You can always count on him for originality. Even when he is using traditional forms, he finds new ways to use them, such as writing a sonnet which is also a ghazal. And I find his use of language very beautiful.

He has not merely one distinguished career but several simultaneously, in literature, science and business. He also writes music. Here, concentrating on the literary, are the impressive details taken from his facebook profile:

Sam is the author of five poetry collections, all of which rose to #1 on the Amazon Kindle Hot New Releases in Poetry, and all of which have hit the Top 10 Bestsellers list in their Amazon Kindle Poetry category.

Sam has won awards for his poetry in the US, Asia, the UK, and Canada. At 19 he was the youngest to win a Palanca Award for Literature for his manuscript 'Pacific'. At 24 he was a winner in the BBC and the UK Poetry Society’s National Competition for 'Hush'.

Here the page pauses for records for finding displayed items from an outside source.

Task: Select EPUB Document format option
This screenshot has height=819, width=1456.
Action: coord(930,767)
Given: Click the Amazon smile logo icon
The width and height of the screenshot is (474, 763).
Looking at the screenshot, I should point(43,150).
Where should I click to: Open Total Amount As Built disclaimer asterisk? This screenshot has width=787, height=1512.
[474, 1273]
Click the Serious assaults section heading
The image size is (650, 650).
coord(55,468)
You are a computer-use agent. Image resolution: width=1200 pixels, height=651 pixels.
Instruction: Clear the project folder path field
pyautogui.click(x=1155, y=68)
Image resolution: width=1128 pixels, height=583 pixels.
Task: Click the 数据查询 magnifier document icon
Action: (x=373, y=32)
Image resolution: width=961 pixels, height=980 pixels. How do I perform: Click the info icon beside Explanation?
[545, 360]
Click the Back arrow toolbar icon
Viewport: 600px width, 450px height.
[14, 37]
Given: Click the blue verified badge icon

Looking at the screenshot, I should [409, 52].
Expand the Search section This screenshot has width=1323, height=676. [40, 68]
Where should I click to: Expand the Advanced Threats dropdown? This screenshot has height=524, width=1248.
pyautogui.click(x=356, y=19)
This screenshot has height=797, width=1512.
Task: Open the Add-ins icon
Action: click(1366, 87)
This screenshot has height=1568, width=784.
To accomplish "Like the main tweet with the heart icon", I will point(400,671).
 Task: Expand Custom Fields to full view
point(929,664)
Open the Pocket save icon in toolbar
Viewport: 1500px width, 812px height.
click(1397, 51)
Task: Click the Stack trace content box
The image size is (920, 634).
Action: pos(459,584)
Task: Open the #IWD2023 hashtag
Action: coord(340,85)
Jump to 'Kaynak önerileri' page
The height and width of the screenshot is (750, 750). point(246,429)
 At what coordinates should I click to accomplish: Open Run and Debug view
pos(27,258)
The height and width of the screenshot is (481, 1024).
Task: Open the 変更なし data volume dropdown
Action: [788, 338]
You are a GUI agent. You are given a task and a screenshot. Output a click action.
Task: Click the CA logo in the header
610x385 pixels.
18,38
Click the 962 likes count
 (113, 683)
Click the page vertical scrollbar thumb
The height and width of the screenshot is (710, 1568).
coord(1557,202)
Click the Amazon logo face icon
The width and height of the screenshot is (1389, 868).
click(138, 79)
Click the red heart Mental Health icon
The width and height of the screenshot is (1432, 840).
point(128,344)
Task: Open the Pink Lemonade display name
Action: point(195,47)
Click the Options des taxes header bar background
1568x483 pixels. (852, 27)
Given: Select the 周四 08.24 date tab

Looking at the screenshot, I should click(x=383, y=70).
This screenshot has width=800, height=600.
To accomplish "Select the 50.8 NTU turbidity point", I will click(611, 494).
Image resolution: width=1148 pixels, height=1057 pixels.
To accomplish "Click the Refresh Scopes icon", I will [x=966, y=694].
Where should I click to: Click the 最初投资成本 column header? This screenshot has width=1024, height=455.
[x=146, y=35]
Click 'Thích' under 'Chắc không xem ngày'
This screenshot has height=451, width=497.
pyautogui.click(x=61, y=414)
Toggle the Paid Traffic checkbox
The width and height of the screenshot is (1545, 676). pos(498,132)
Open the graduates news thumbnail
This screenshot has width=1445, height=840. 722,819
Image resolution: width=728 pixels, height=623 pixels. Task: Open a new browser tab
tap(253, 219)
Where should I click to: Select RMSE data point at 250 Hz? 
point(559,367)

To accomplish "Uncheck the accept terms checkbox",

The League of Canadian Poets included 'A Mother', 'Concatenations' and 'Savannah' in its award anthology series. In 2000, an analysis of 'A Mother' was included in provincial examinations.

In 2002, he accepted an Innovative Technology Achievement Award from the Digital Literature Institute for ebook software development. 

Until 2009, Sam took a hiatus from literature to write music and lyrics as 'Sam Parr', and for other musicians and bands. His music garnered thousands of followers on MySpace, and played in front of thousands more in live venues. 

In 2010, Sam placed # 1 in the voting for the Best Poetry on Twitter; and was listed at #29 in a compilation of the Top 100 Twitterers in the Book World. 

In 2011, he placed 12th in a Facebook reader's poll of favourite classic and modern poets; a poll topped by William Shakespeare, Robert Frost and Pablo Neruda. Samuel was the #2 favourite living poet on the list, behind Leonard Cohen.

In 2011, Sam was also named to the Top 10 List of Most Influential People on Twitter That You Don't Know. Also in 2011, his poem "Radar" was shortlisted for the ARC Poem of the Year.

In 2012, he released "Sonata Vampirica", which rose to #1 on the Amazon Kindle Hot New Releases in Poetry, and #1 on the Amazon Kindle Bestsellers list for poetry. His subsequent collections all hit #1 on the Hot New Poetry Releases list, and all hit the Top 5 Poetry Bestsellers list.

In 2013, Sam was tapped as a juror in the Scholastic Writing Awards, for Poetry. "Sonata Vampirica" was shortlisted for the Elgin Award.

Over 2013-2014, he branched into support for independent filmmakers, helping fund nearly 50 short and feature films; becoming Associate Producer for "Trust Me", "Splinter", "Decon", "Rest Stop", "All the Marbles", "Mai Mai Miracle"; and Executive Producer for "Closure", "Flower Girl", "Dorsal", "A Letter from Vienna", "Butterfly", "Little Fishes", and "A Murder of Crows".

His music continues to be produced and performed by independent musicians, notably Friedrick Ryan and Paul Grai.

By day, Sam is a high technology business executive.

His poems have been featured in Combustus, Existere, The Malahat Review, Metazen, MiPoesias, OCHO, Poets and Artists, Undercurrents, Scholastic, Seedpod, and elsewhere. He has written a regular column on poetic form for the Dverse Poetry online blog, and edits The Semaphore Anthology, a journal of poetry he wishes he'd written, but didn't.

Lately he has been bursting into print as a fiction writer. His Amazon page connects you to both his fiction and his poetry.

You can sign up here to his newsletter to keep up with his latest literary endeavours, and even receive gifts of new reading matter now and then.

Samuel Peralta has become one of my favourite poets. He's also a very nice person, generous to others and showing no signs of the conceit to which he might seem entitled.